3 days so far, and still successful at avoiding meat. The change in diet does seem to be doing some good, but it's really too short to know. I'm realizing now that I don't get nearly enough vegetables in my normal diet.

It's odd, that my 'challenge' to myself is basically to eat a diet that a great many people are forced to eat - simply because meat can be a luxury when you have little at all to eat. We take meat granted, largely due to an enormous amount of industrial know how and ability.

Actually, we as a society take food granted. There are groups of people that live here, yes, that have difficulty obtaining good food. But, those challenges are small compared to what can be found in other countries.

Still, I'm in the mood for a steak.

Monday, July 14, 2008

Vegetarian Challenge - Day 2

I've decided to be a vegetarian for one full week.
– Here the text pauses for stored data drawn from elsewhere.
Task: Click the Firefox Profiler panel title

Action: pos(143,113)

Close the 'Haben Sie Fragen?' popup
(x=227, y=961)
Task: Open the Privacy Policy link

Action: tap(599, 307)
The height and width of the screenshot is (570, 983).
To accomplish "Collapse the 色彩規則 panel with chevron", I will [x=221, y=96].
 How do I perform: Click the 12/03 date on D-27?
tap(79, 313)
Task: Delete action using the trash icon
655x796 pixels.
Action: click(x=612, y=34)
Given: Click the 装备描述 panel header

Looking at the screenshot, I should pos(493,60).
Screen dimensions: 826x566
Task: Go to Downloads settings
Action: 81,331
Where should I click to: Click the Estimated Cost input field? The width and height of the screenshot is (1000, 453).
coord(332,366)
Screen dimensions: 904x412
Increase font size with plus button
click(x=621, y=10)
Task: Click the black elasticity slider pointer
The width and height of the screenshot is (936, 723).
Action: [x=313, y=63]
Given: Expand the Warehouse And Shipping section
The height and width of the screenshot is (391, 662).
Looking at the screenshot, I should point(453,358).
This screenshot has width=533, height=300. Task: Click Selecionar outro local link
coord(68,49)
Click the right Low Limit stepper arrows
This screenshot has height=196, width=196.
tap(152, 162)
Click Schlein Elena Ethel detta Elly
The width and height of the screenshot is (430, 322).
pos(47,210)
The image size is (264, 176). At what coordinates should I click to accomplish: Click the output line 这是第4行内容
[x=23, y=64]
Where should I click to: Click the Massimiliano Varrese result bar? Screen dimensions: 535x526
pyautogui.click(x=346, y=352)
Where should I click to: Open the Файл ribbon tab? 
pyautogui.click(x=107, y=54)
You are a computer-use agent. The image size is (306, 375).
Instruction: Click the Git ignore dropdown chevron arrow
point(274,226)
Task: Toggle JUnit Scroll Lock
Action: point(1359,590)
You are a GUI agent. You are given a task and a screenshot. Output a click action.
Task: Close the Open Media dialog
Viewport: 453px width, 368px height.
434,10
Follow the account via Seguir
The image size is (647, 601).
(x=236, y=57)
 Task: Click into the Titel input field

I'm not going the vegan route, so milk, eggs, and cheese are still on the menu. Fish, however, is not. Why do such madness?

Well, basically, I'm trying to start better watching what I eat, and further trying to eat healthier. I'd argue there is little about a vegetarian diet that is inherently "better" than an the usual, but I'm hoping that the attempt here will result in something better. Also, a couple of people are of the opinion I'm not going to make it.

I figure one week should be easy, so I'll be logging my progress here. So far, so good. Lunch today consisted of a olive and mushroom pizza with a small salad. So far, so good.